ASSIGNMENT: The result should be every line in the data below that carries the string "agent".

== RECORDS SUPPLIED ==

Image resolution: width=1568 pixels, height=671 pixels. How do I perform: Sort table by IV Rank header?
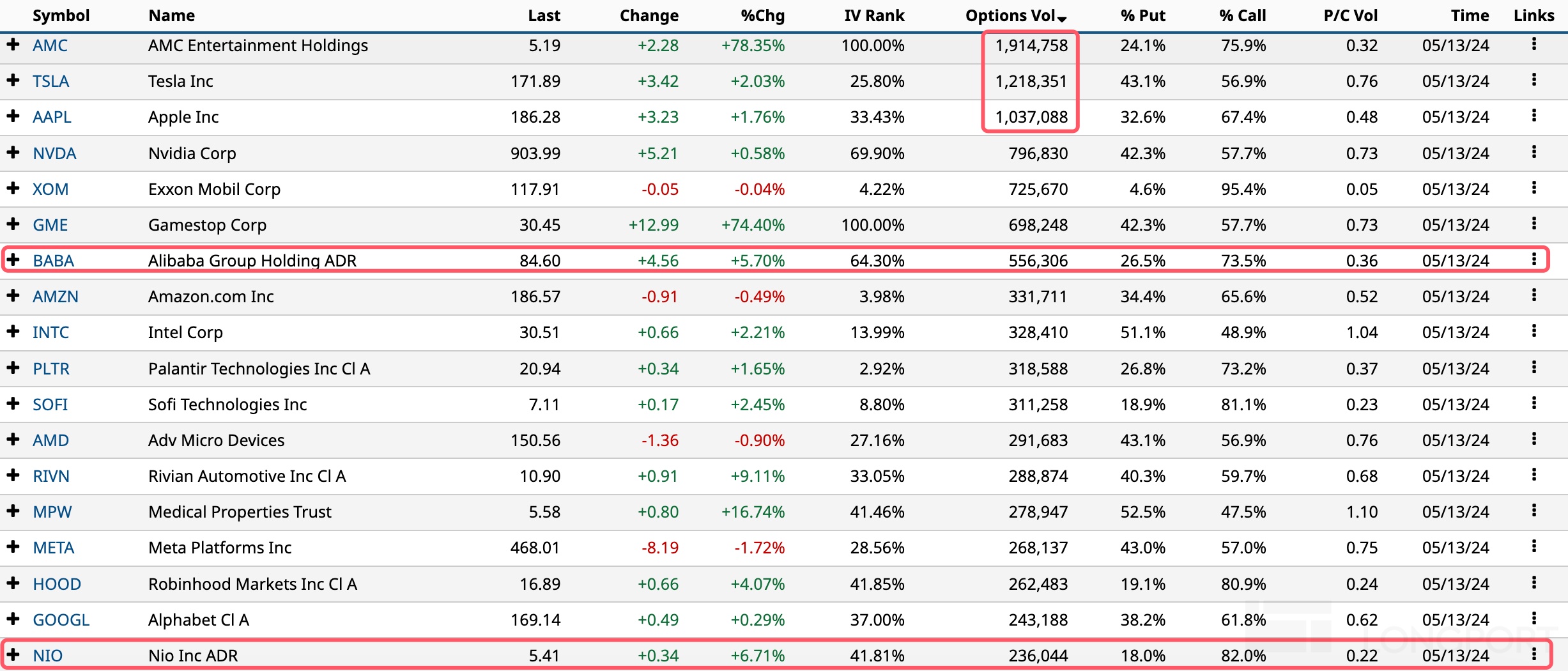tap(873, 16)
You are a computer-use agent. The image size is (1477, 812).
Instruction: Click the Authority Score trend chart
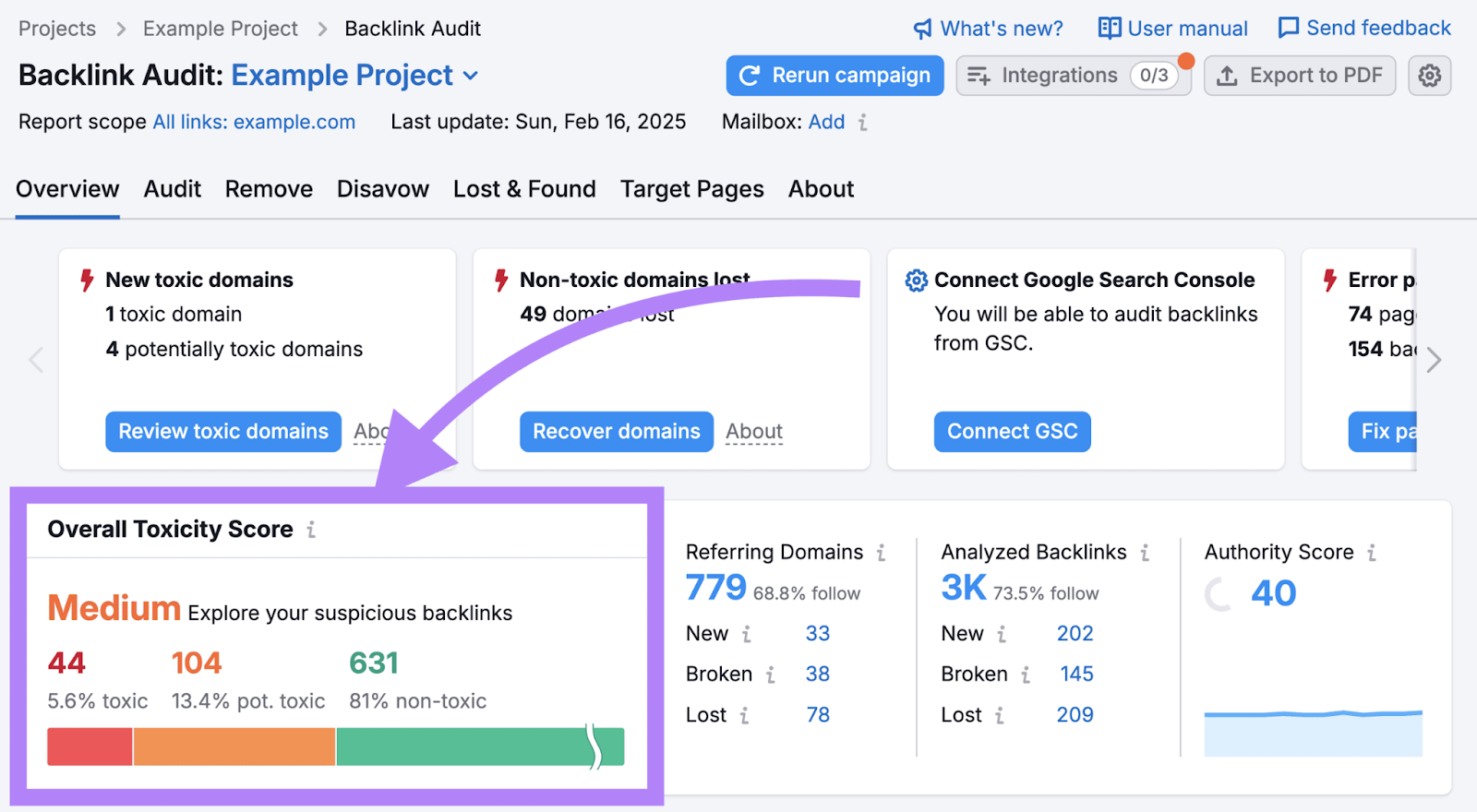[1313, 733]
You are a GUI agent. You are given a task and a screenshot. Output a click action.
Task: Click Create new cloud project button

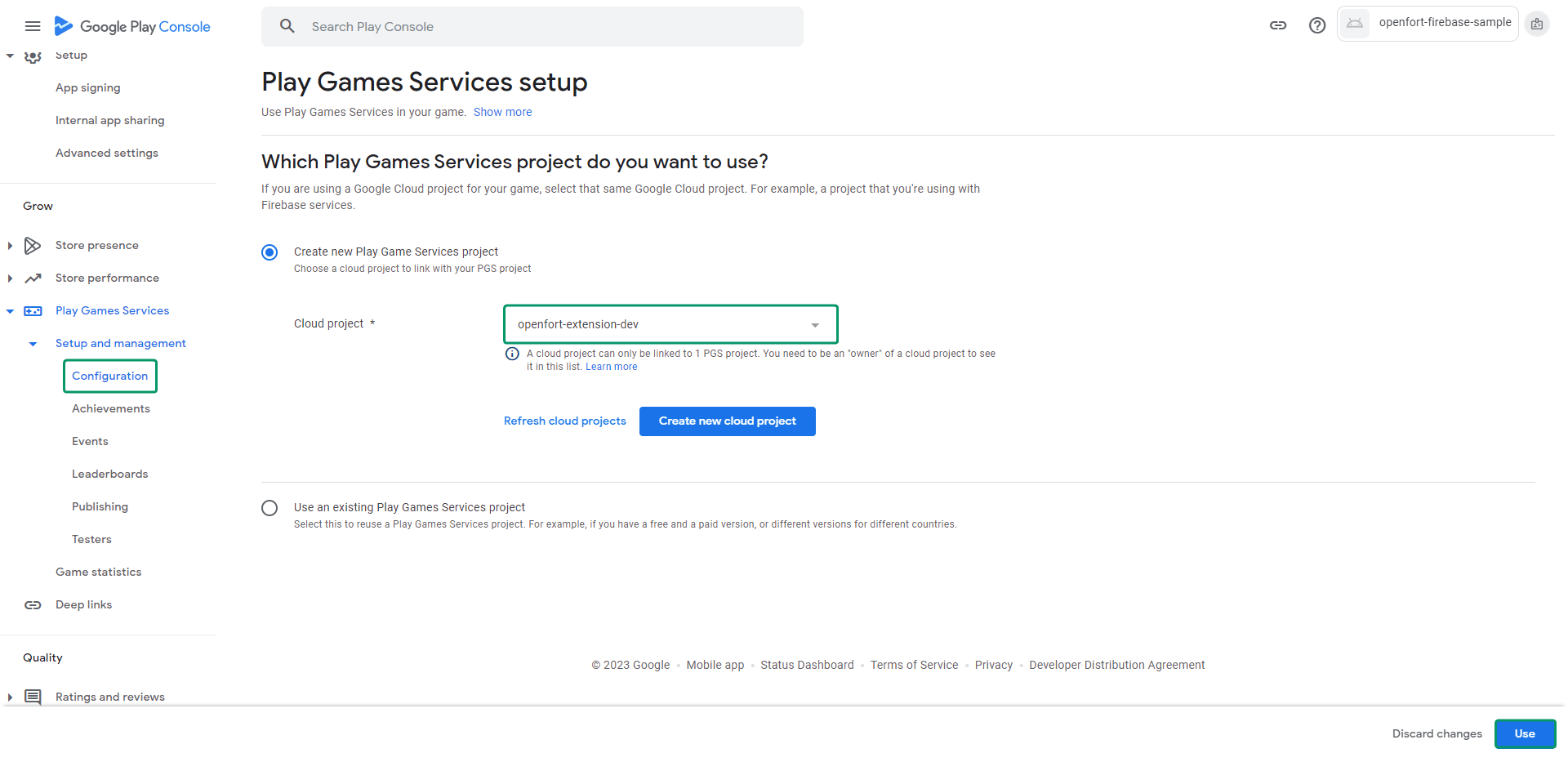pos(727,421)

===

PROBLEM SOLUTION:
You are a computer-use agent. The image size is (1477, 812).
You are a GUI agent. You are given a task and a screenshot. Output a click action.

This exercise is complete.